Congress, in its wisdom, made United States District Courts the guardians of the constitutional rights of all citizens by giving United States District Courts jurisdiction of and the responsibility of deciding lawsuits alleging deprivation of constitutional rights. 42 U.S.C. § 1983; 28 U.S.C. § 1343. Pursuant to that jurisdiction this court, since this lawsuit began in 1963, has been determining whether or not the public schools of Bibb County are being operated in the constitutional, non-discriminatory manner mandated by Brown v. Board of Education, 347 U.S. 483, 74 S.Ct. 686, 98 L.Ed. 873 (1954), and subsequent decisions of the Supreme Court of the United States and the Fifth and Eleventh Circuit Courts of Appeal.

When this lawsuit began on September 14, 1963, the Bibb County public schools— *216 like public schools throughout the United States — were operated on a racially discriminatory basis — some 41 of 61 public schools were just for white students and some 20 of 61 public schools were just for black students. Approximately 35,000 students were attending the public schools; by race about 59% were white and 41% were black.
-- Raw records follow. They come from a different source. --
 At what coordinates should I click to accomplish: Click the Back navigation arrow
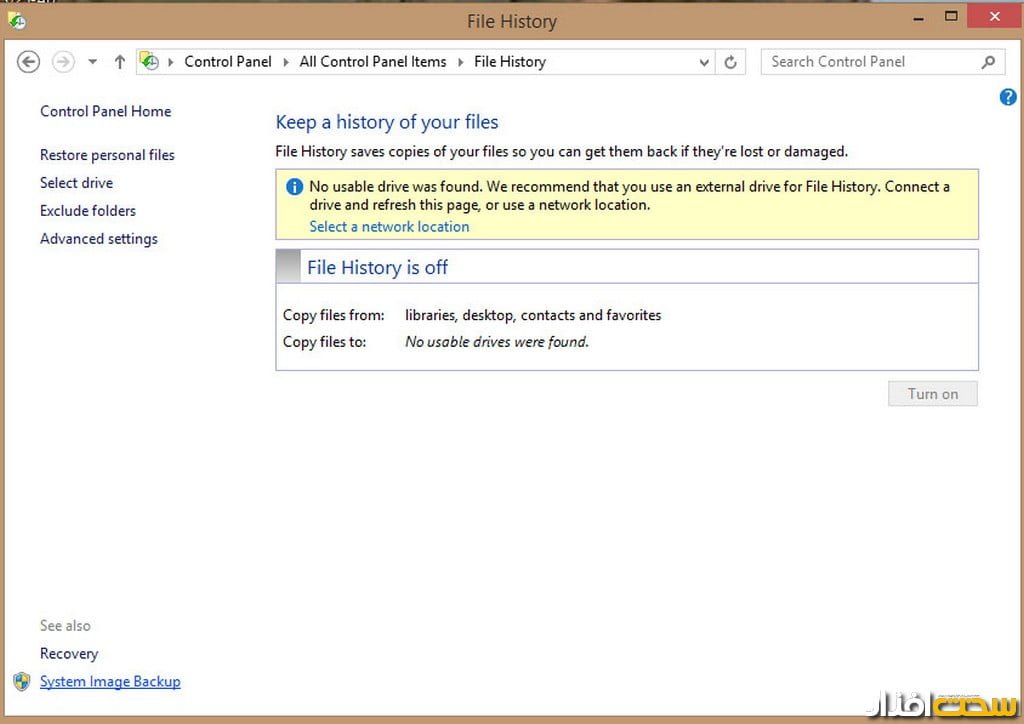coord(29,62)
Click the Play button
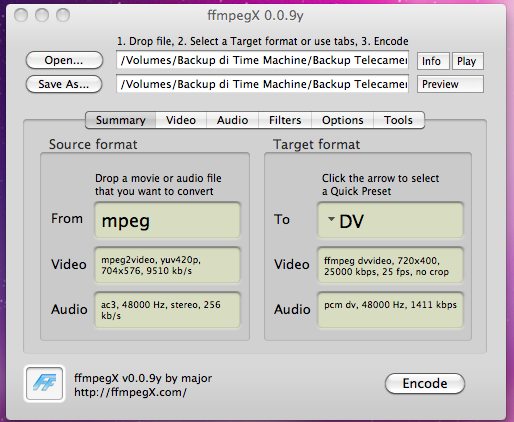This screenshot has height=422, width=514. [467, 61]
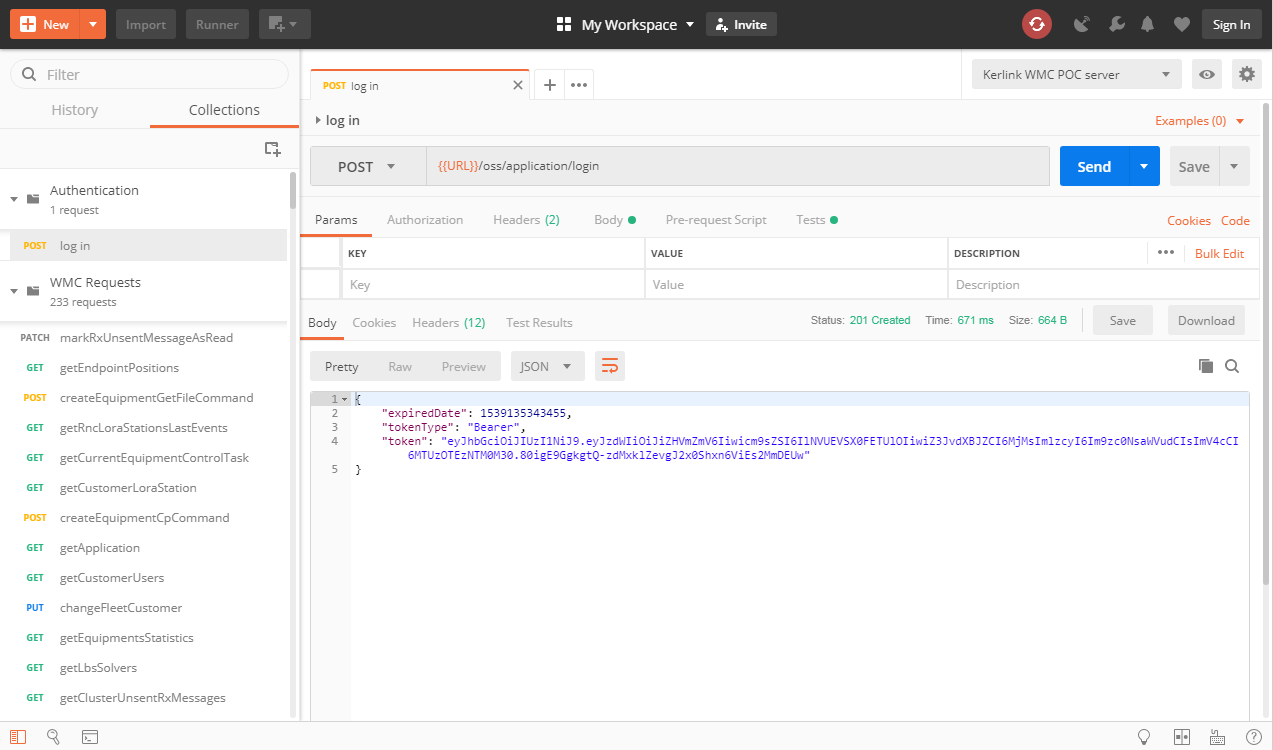
Task: Open manage environments gear icon
Action: point(1246,74)
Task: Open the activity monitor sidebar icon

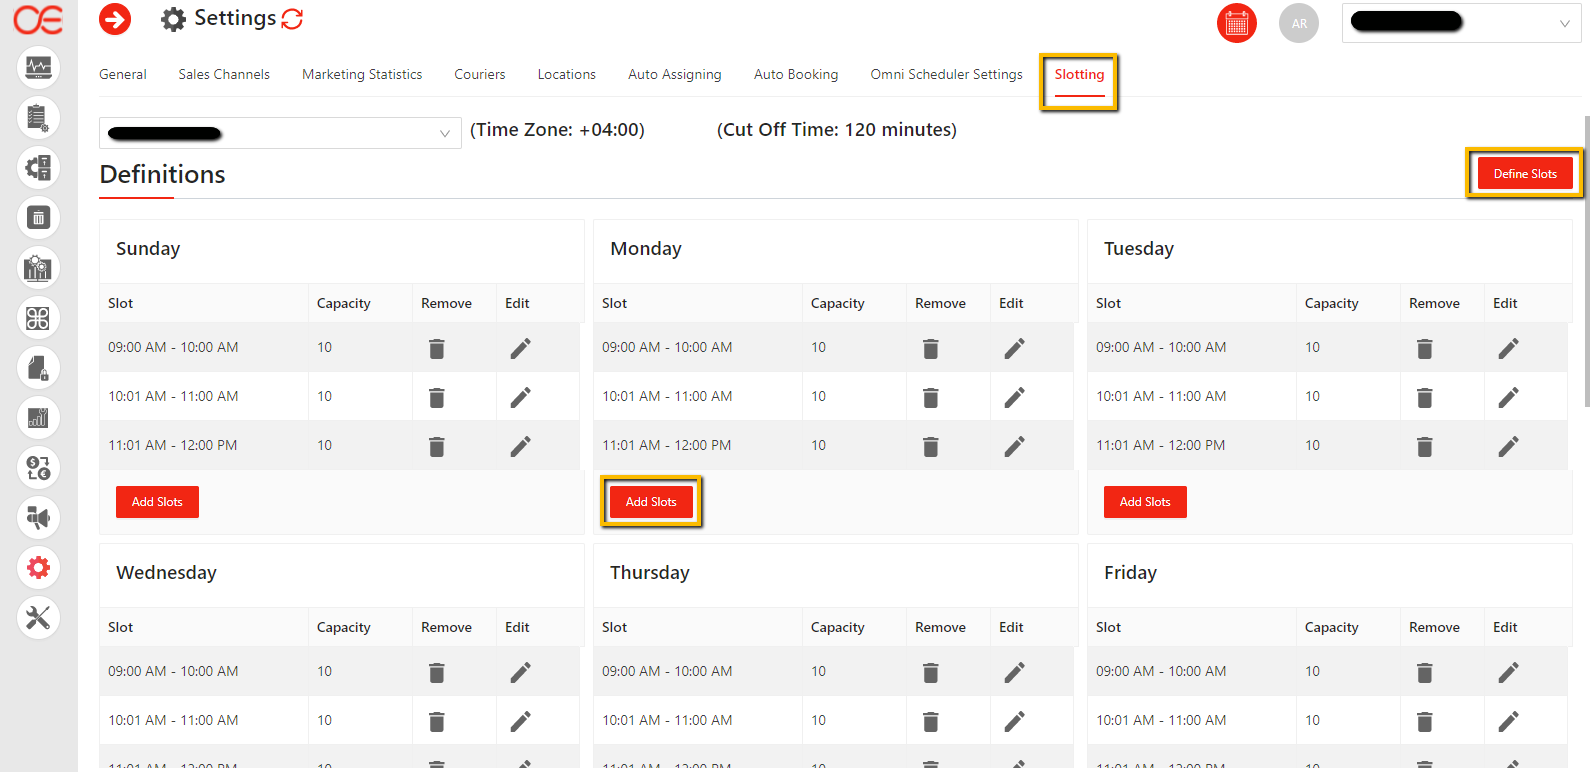Action: coord(38,68)
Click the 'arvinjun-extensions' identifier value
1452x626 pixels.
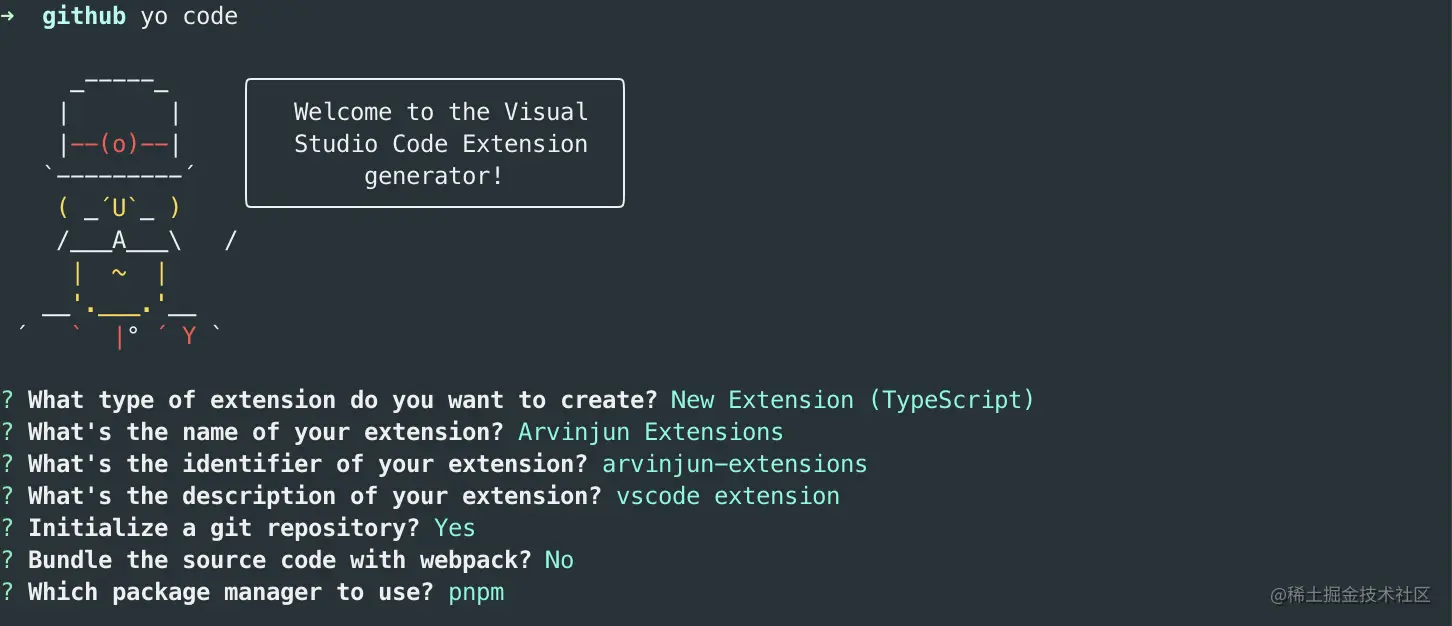coord(735,464)
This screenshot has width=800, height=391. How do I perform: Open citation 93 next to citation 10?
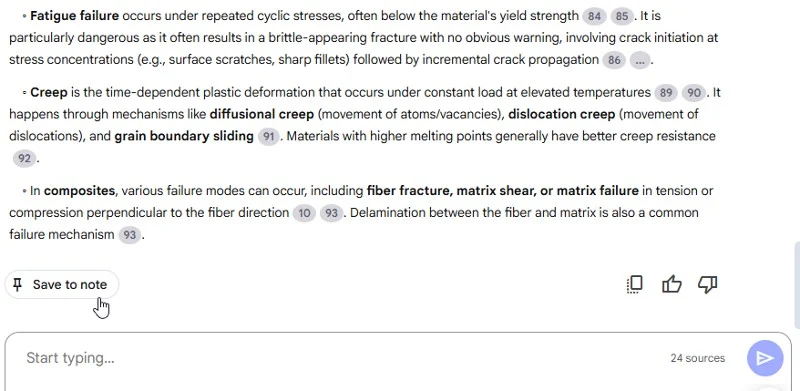click(332, 213)
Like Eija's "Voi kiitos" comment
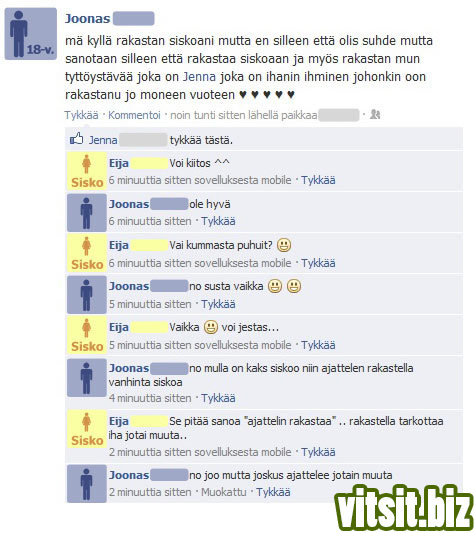Viewport: 474px width, 533px height. point(318,180)
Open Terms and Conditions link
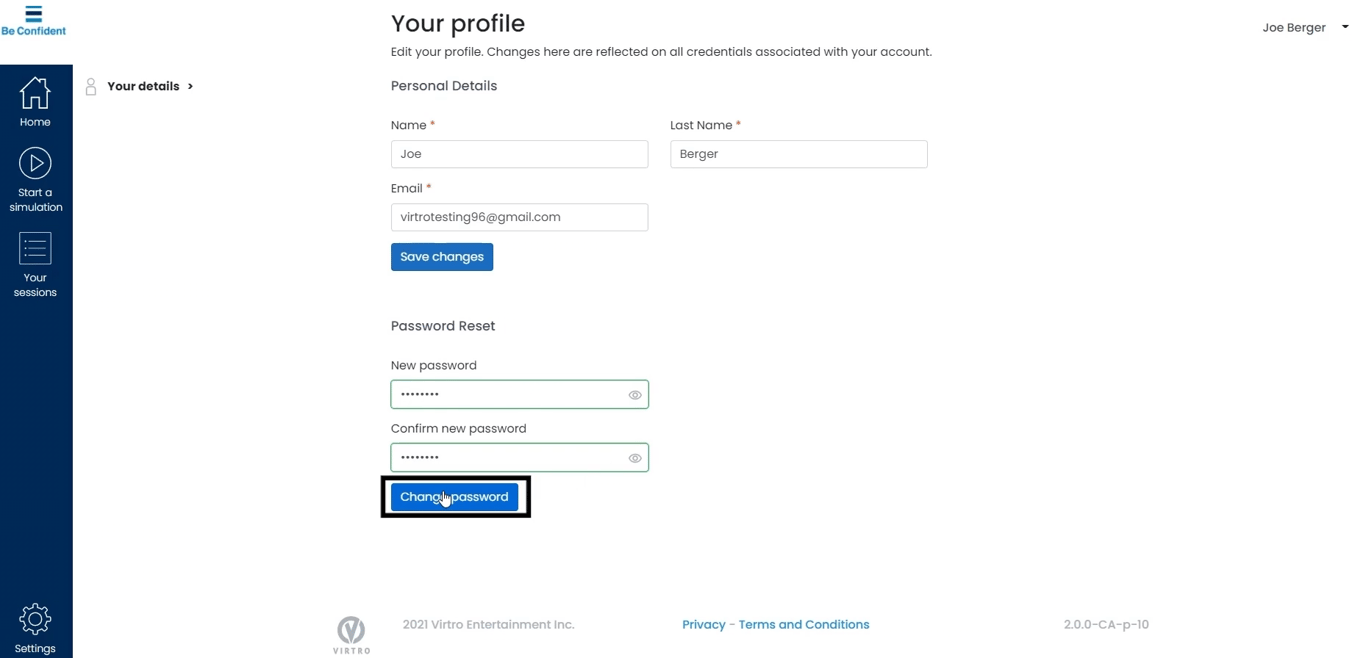Viewport: 1366px width, 658px height. 804,625
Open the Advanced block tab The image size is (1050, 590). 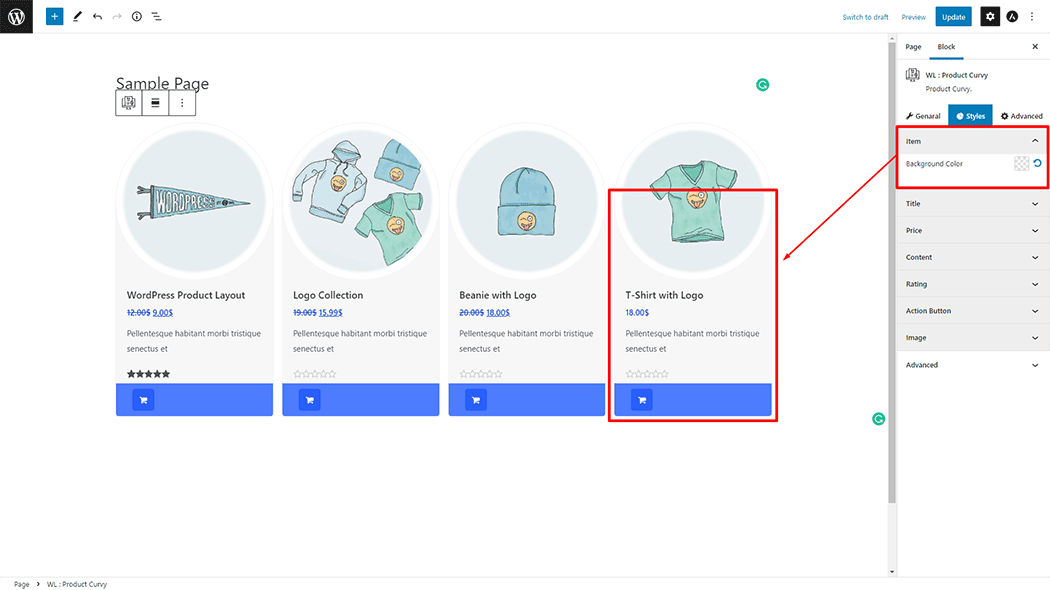1021,116

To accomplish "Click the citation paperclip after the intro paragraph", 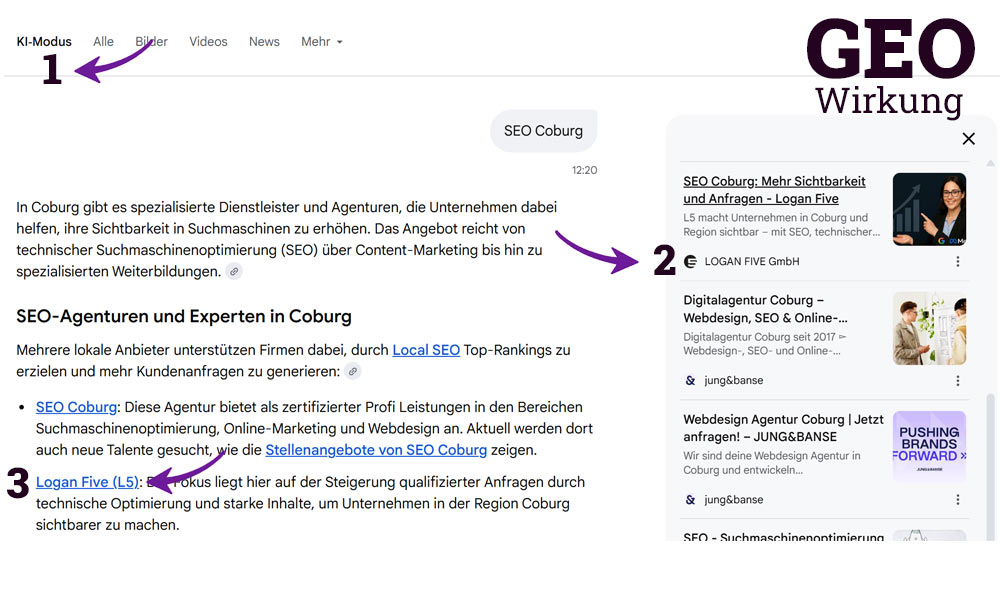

By the beginning of the 1970-71 school year, as the result of many hearings, orders, and appellate directives, the high schools and junior high schools had been integrated by division into complexes —Northeast, Central, and Southwest — and the grammar schools had been merged using the neighborhood school concept. That concept contemplated the continued existence of some racially identifiable elementary schools. The effects of court ordered integration were being felt. The school board's October 1, 1970, report shows 32,-759 total students — 17,903 or 55% white and 14,865 or 45% black, a decrease of 3,321 white students (4%) and an increase of 134 black students since October 1,1968.

On May 3, 1972, the United States Court of Appeals for the Fifth Circuit directed that the plaintiffs’ motion for the elimination of four all-black, thirteen predominantly black, and several all-white elementary schools be considered, 460 F.2d 430. In obedience to that directive this court heard from the parties in writing and in open court over a considerable period of time. In the course of doing so new black students and parents were substituted for' those who began this litigation but were no longer attending these schools, and a group of white students and parents were added as representatives of an additional plaintiff class of white students and parents. This freed the defendant school board of the public misconception that its members were partial to the interests of white students and parents and the representatives of their interests in court.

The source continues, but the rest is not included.